Schule für Revolutionäre

Belgrad.  Tyrannensturz lässt sich lernen. In Belgrad gibt es eine Schule dafür. Der Erfolg spricht Bände. Auch Kairos Blogger profitierten davon.

Ein kollektiver Spaziergang, bei dem man in Gruppen auf der Stelle tritt? Im Internet werden Chinesen am Sonntag zu dieser Aktion aufgerufen. Protestzug nennen kann man das Verharren auf einem Fleck wohl nicht. Demonstrationen wären in China ja auch verboten, zumal im Nachklang der arabischen Jasmin-Revolution. Aber friedliches Trippeln auf der Stelle?

In vielen Ländern werden neue Formen des politischen Widerstandes ausprobiert. Ein Zufall ist das nicht. Denn weltweit lernen Oppositionelle, gewaltfrei und mit Witz Diktatoren die Stirn zu bieten. Ihre „Waffen“: Rosen (Georgien), Tulpen (Kirgisien) oder jetzt Jasmin (Tunesien).

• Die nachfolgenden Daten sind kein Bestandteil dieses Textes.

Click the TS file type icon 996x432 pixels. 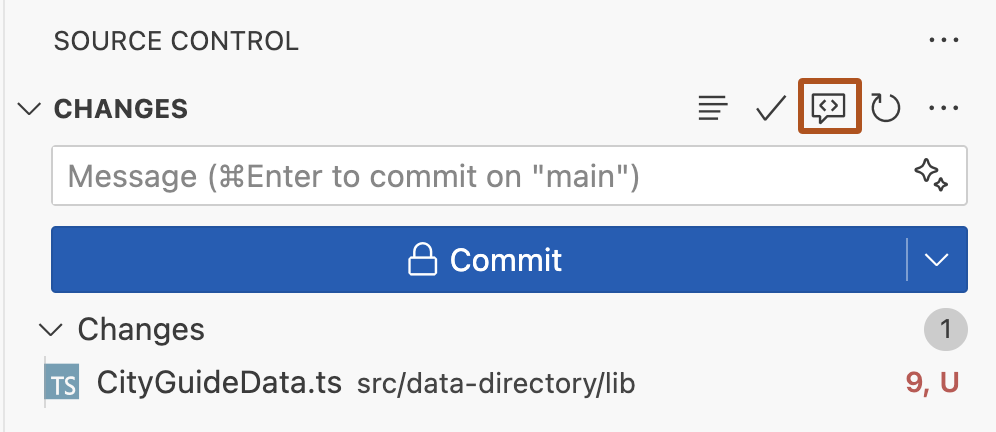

Rückblende in das Jahr 2000: In Belgrad lehren junge Demonstranten den Despoten Slobodan Milosevic das Fürchten – mit Festen, Konzerten, Aufmärschen, auf denen Jugendliche den Sicherheitskräften den Spiegel vorhalten. Nachrichten von kuriosen Aktionen machen die Runde. Revolutionär-Sein wird in, politisches Engagement chic. Dafür sorgt auch ein Mode-Label: die weiße Faust auf schwarzem Grund.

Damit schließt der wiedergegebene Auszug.